- Native name: Wahig Sawaga (Binukid)

Location
- Country: Philippines
- Region: Northern Mindanao
- Province: Bukidnon
- City: Malaybalay, Valencia
- Barangay: List Dalwangan ; Capitan Angel ; Patpat ; Imbayao ; Kalasungay ; Sumpong ; Poblacion ; Casisang ; San Jose ; Laguitas ; Aglayan ; Linabo ; Violeta ; Simaya ; Cabangahan ; Bangcud ; Santo Niño ; Nabag-o ; Colonia ; Mailag ; Kahaponan ;

Physical characteristics
- Source: Mt. Tuminungan
- • location: Dalwangan, Malaybalay City
- • coordinates: 8°06′57.9″N 124°55′24.5″E﻿ / ﻿8.116083°N 124.923472°E
- • elevation: 2,602 m (8,537 ft)
- Mouth: Pulangi River
- • location: Kahaponan, Valencia City, Bukidnon
- • coordinates: 7°57′15″N 125°08′00″E﻿ / ﻿7.954204°N 125.133258°E
- • elevation: 308 m (1,010 ft)
- Length: 64.5 km (40.1 mi)
- Basin size: 42,692 ha (426.92 km^{2})

Basin features
- River system: Rio Grande de Mindanao
- • left: Mamala, Casisang, Aglayan, Manupali, Bugcaon
- • right: Kabakahan, Kalasungay, Kalawaig, Malas, Paiwaig, Balongkot, Abuhan

= Sawaga River =

River in Bukidnon, Philippines

The Sawaga River (Binukid: Wahig Sawaga) is a river in Central Bukidnon, Philippines on the island of Mindanao. A majority of its catchment area is located in Malaybalay City. Its source is from a watershed west of Mt. Tuminungan (part of the Kitanglad Range) in Barangay Dalwangan. It flows shortly northward and then eastward into Patpat and Kalasungay, the river then flows southward into the Poblacion District, past Casisang, San Jose, and Laguitas. The Lower Sawaga Valley is located in its lower course from Barangay Linabo through Bangcud until it meets with the Manupali River and ends at Pulangi River in Kahaponan, Valencia City. The Sawaga River has a total length of about 64.5 km and the basin has a total of 42,692 hectares.

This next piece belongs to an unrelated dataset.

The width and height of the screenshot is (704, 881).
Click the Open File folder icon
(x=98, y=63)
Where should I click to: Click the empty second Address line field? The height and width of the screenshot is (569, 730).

The river is not navigable but it provides a significant contribution to the economy of Malaybalay as a source for irrigation. It was previously tapped as a source for water but the city government has since tapped the Kibalabag River as a new source of water. Recent physico-chemical analyses on the river showed contamination mainly from agricultural and residential runoffs.